An 8.01-carat fancy vivid blue diamond, dubbed “The Sky Blue Diamond” to emphasize its rare hue, will headline the Magnificent Jewels and Noble Jewels at Sotheby’s Geneva on Nov. 16.

Set in a ring by Cartier, it is expected to sell for between $15 and $25 million.

Sotheby’s said the stone has been graded as a fancy vivid blue by the Gemological Institute of America, and also was found to have excellent polish and to be Type IIb.

“The Sky Blue Diamond is a wonderfully clear celestial blue, presented in an extremely elegant square emerald cut--in my view, the most flattering of all the cuts for a colored diamond,” said David Bennett, worldwide chairman of Sotheby’s jewelry division.

Sotheby’s has set a new world record auction price for blue diamonds twice over the past couple of years.

In April, the De Beers Millennium Jewel 4, one of the dozen rare diamonds De Beers assembled to mark the year 2000, sold for $31.8 million at Sotheby’s Hong Kong, making the 10.10-carat oval-shaped fancy vivid blue diamond the most expensive jewel ever sold at auction in Asia.

In November 2015, the auction house sold a 12.03-carat fancy vivid blue diamond called the Blue Moon of Josephine for $48.5 million, making it the most expensive jewel ever sold at auction anywhere.
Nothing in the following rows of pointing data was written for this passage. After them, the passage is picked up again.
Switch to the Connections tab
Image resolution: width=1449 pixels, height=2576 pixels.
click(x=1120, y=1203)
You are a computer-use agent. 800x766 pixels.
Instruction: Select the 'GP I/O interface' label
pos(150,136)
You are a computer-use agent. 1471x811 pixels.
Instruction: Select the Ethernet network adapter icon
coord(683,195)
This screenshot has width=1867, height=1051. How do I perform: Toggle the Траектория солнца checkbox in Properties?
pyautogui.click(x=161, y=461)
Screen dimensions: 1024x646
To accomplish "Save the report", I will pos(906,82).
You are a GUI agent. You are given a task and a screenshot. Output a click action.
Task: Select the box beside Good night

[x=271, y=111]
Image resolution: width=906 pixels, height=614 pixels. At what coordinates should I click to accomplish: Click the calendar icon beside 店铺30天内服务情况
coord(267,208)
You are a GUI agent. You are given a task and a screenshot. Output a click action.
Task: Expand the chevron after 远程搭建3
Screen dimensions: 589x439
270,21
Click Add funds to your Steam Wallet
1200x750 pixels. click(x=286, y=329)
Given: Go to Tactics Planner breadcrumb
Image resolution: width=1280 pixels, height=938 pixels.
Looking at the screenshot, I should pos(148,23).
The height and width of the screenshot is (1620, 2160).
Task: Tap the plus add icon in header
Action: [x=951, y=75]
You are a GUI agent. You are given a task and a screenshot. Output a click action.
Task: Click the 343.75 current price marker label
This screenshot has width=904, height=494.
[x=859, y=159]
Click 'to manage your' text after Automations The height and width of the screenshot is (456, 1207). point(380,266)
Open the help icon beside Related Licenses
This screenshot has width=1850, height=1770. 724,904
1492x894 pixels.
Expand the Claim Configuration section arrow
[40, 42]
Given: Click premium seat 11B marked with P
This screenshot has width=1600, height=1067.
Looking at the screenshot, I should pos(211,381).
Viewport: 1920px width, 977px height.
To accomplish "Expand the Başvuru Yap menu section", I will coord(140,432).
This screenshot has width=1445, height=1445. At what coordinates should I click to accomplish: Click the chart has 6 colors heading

It also set the per-carat record for any diamond, at $4 million per carat.

However, the Blue Moon’s record price ultimately was trumped by The Oppenheimer Blue, a 14.62-carat VVS1 clarity fancy vivid blue diamond that became the most expensive jewel ever sold at auction when it garnered $57.5 million at Christie’s Geneva in May.

Sotheby’s Nov. 16 sale in Geneva also will include more colored diamonds, as well as colored gemstones and period jewels with noble provenance, such as a historic diamond choker from the second half of the 18th century that was in the collection of the imperial Russian family.